▸ **TASK PROMPT**:
In the records below, change every "Image resolution" to "Image size" and keep everything else the same. Don't include the pictures in your answer.

### INPUT FOR THIS TASK ###

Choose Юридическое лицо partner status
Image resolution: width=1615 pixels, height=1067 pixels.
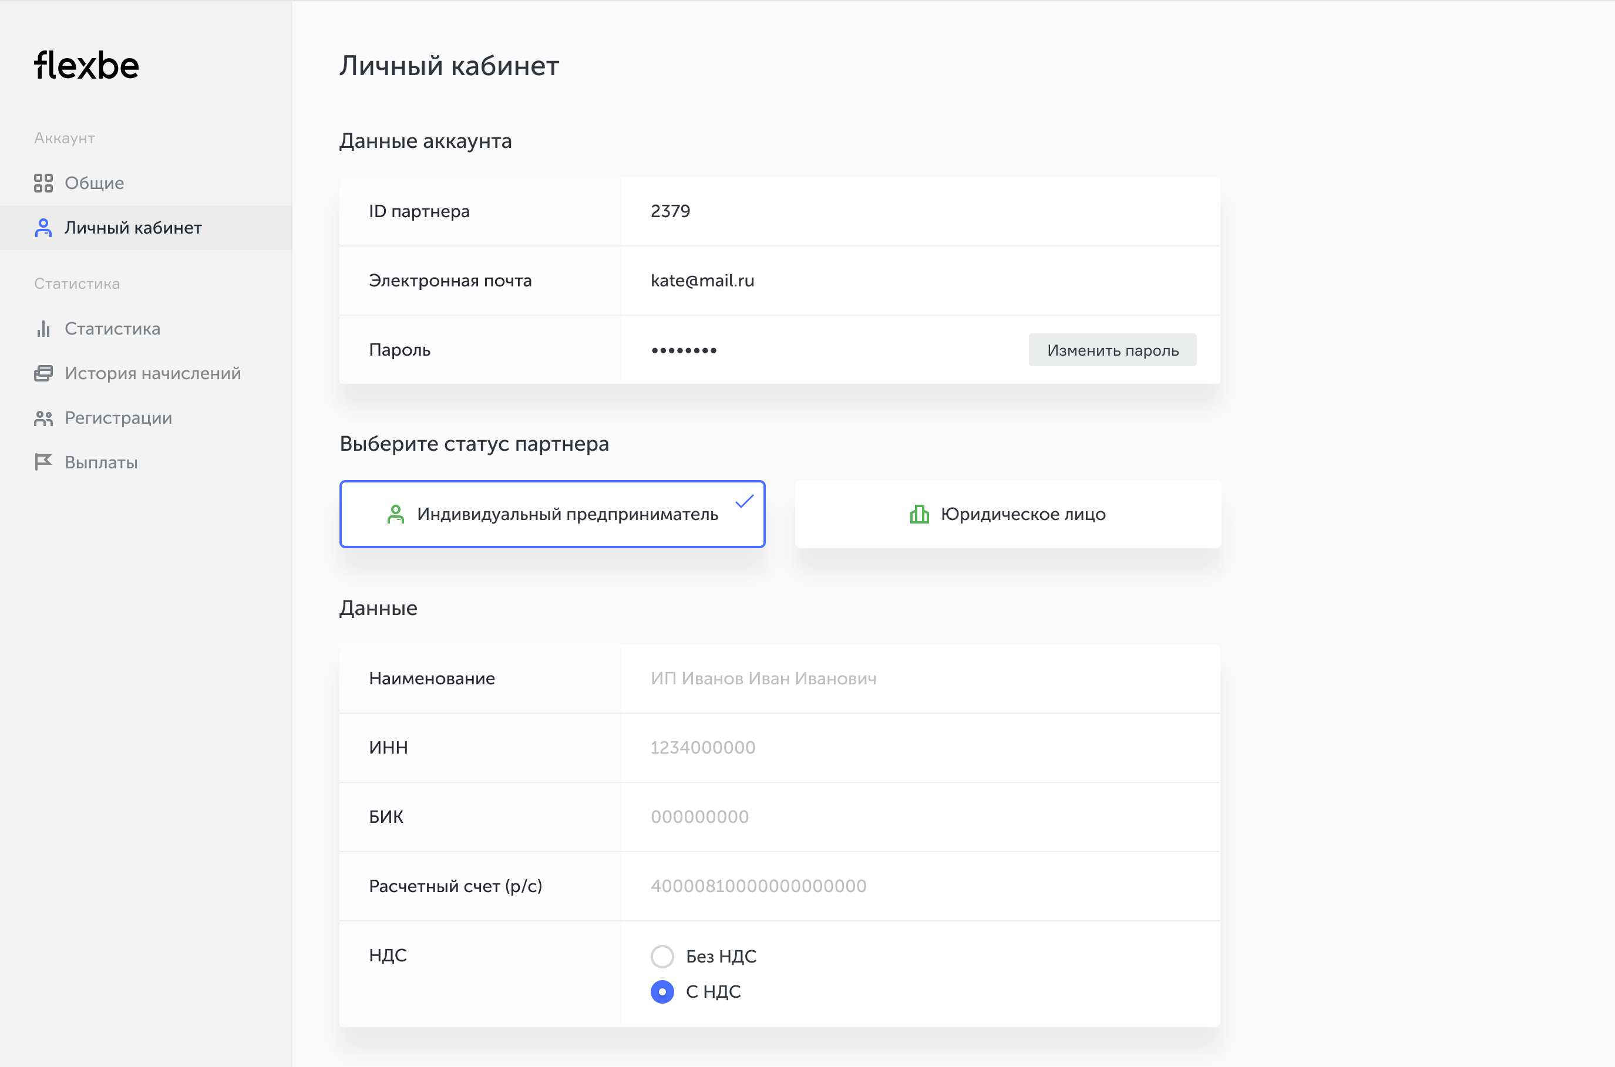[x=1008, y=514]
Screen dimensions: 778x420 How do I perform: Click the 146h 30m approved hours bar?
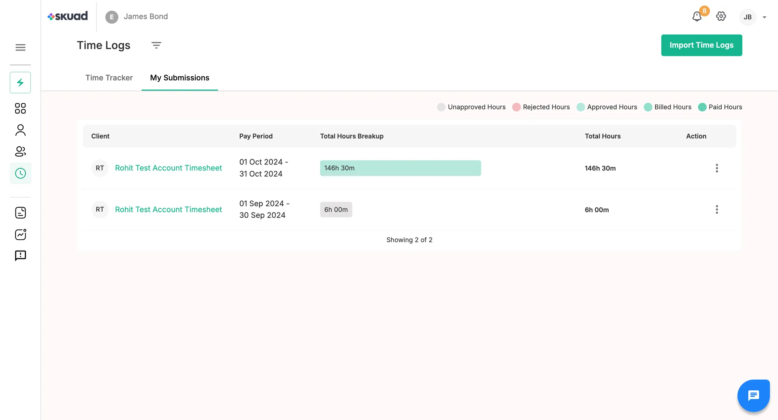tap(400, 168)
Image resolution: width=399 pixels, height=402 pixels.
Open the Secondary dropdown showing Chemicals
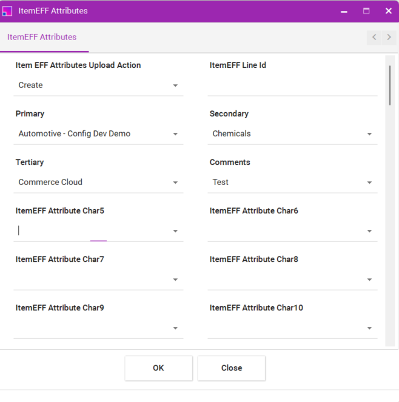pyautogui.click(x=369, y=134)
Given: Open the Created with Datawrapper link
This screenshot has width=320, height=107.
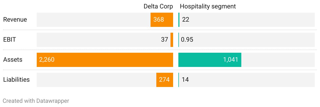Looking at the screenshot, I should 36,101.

###

▸ **RESPONSE FOR THIS EXERCISE**:
Choose Юридическое лицо partner status
Image size: width=1615 pixels, height=1067 pixels.
[x=1008, y=514]
Screen dimensions: 778x420 How do I perform: Click the 146h 30m approved hours bar?
tap(400, 168)
Image size: width=399 pixels, height=402 pixels.
Open the Secondary dropdown showing Chemicals
pyautogui.click(x=369, y=134)
Given: Open the Created with Datawrapper link
This screenshot has width=320, height=107.
Looking at the screenshot, I should 36,101.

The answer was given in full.